In the comments section of a recent article about some Windows 10 updates, there was a lively discussion taking place regarding the merits of using Linux instead of Windows 10.

Many sung the woes of how awful Windows 10 is, how bad the updates are, and how switching to Linux saved them in some way or another. And if you’ve spent any time in discussion groups where Linux users congregate, you’re bound to have heard such things. And in fact, many of them have valid points! Linux is a great OS for a lot of things and when it’s right. But when it’s not…

Haters Gonna Hate

Despite that I ran Linux on the desktop for most of the 2000’s, my own experiences with Linux on the desktop since then have been mixed. I said as much in a comment on Hackaday and received some very interesting responses- and not all of them were telling me how wrong I was! Here’s the original comment:

…I’m going to say something that’s sure to raise a few eyebrows and maybe generate some hate mail:

Windows 10 is awesome. It’s got its quirks, but so does every Linux distro out there. I use Linux every single day of my life, but on my desktop, W10 reigns king. It Just Works. Yes, updates can be arduous. Yes, it has weird things about it that are frustrating vs how they were in XP. But is Linux immune to such things? One word: systemd. I’m not saying systemd is horrible or anything, just that the same argument that people who hate W10 over XP or 7 is used for people who hate systemd over sysinit. “change for the sake of change is bad!” while ignoring the growth that’s occurred.

I tried running my ham shack computer on various Linux distros, and while they worked, I didn’t feel like they worked *well*. And because my distro wasn’t supported well by a software maker (JS8Call) I had to wait a long time for updates, or compile it myself. No thanks. Back to W10. Linux won’t make it to the desktop until somebody can just point click install, and have it work without having to drop to a command line, and that experience is pretty hard to get in Linux.

I posted that, then braced for impact. What I got in response was not exactly what I expected!

Unexpected Support

“Thank you for championing the unpopular opinion… No version of Windows is perfect, but none have driven me away from the OS.”

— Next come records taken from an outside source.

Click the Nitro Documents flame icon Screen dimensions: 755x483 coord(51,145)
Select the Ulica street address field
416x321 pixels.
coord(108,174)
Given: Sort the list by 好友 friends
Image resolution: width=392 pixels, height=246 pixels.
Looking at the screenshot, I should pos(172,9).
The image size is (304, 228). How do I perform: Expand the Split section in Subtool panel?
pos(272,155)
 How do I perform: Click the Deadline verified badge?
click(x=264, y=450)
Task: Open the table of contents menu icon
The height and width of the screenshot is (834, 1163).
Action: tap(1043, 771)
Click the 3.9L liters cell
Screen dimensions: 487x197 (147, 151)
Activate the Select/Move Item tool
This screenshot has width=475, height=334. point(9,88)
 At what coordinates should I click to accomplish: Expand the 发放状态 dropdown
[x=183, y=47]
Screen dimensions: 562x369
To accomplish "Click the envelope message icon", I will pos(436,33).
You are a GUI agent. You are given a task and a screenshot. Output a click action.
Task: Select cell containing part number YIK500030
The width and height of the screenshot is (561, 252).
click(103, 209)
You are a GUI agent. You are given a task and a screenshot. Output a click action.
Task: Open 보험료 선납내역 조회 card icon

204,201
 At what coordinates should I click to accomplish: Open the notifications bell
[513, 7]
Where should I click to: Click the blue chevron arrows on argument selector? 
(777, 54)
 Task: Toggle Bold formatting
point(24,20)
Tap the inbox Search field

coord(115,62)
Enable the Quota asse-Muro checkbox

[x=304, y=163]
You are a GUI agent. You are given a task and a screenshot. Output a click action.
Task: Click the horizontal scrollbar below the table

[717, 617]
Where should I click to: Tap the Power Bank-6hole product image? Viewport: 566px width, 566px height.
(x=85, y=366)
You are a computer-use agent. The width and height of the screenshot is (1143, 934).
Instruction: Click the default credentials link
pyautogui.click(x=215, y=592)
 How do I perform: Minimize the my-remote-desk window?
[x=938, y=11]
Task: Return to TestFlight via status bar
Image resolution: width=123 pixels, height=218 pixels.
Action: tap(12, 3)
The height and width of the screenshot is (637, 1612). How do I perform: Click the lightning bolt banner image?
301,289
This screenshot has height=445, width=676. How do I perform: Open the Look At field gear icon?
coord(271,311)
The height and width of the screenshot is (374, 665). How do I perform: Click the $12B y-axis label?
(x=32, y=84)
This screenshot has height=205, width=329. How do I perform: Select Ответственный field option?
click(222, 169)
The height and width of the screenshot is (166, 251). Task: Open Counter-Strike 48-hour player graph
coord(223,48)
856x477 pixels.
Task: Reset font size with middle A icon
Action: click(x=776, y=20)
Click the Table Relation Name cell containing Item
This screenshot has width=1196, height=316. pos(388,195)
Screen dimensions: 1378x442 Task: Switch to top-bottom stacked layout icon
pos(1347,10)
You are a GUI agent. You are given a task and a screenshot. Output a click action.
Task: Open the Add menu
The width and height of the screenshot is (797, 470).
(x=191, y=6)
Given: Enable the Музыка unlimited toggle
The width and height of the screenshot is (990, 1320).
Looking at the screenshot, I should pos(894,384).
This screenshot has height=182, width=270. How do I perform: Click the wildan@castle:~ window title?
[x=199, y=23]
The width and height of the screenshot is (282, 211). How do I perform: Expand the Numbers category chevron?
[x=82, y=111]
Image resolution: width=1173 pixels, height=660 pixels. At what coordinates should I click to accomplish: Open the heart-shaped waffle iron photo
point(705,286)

“Agree totally. I have serious issues with Windows 10, namely the forced, unprompted updates which have killed overnight 3D renders more times than I care to admit, but 1, that seems to have been largely addressed in the past year, and 2, even with those setbacks, I’m still far, far ahead in terms of lost time than my attempts to use Linux.”

“Hackaday could add a private upvote feature just for comments like this. I also use linux frequently, though not every day as I’m not currently paid to use it. But there are some very real reasons to switch to w10…” 

Whoa. It looks like this minority opinion isn’t such a minority after all. One commenter said something out loud that I’ve been thinking for a long time:

“I don’t foresee being able to use Linux as a primary OS anytime soon. The Linux community just doesn’t seem interested in acknowledging, much less addressing, it’s usability shortcomings. They instead roll out one distro after another differentiated by nothing more than UI skin and default set of pre-installed apps…”


Don’t worry, Linux is awesome too!

Now here’s the thing: I’m not against Linux. This Site is hosted on a Linux server that I configured. I run Linux at home, at work, on this server, on my Raspberry Pi, all over the place. I even have Linux on a couple of laptops for a rainy day. And when I am opening a known sketchy website (such as a hacked WordPress site) you can be sure I’m going to do it in a Linux VM.

Do I think that Linux is horrible and that everyone should switch to Windows 10? Not by a long shot. But I do feel that Windows 10 is the best tool for the job for me. My daily driver is Windows 10 because my workflow tools are there it fits my needs. For others, Linux or Mac is the best tool for the job, and for them, I applaud their use of the right tools for them. Because in the end, that’s what it’s about: Using the right tool for the job!

What do you think? Let us know in the comments below!

Wait- that’s it?

By now some of you are saying to yourselves “There is nothing here but opinion and some loose evidence-free assertions that W10 is the right OS for the author.” That’s exactly correct. My point is that it’s the right desktop OS for me. Windows 10 is a good desktop OS, Linux is a good desktop OS, and yes, even MacOS is a good desktop OS (despite that I despise it). Each has the features, workflows, and software that make it the right choice for those who prefer it. And that’s the main point. The “Best OS” debate is moot- it’s completely subjective.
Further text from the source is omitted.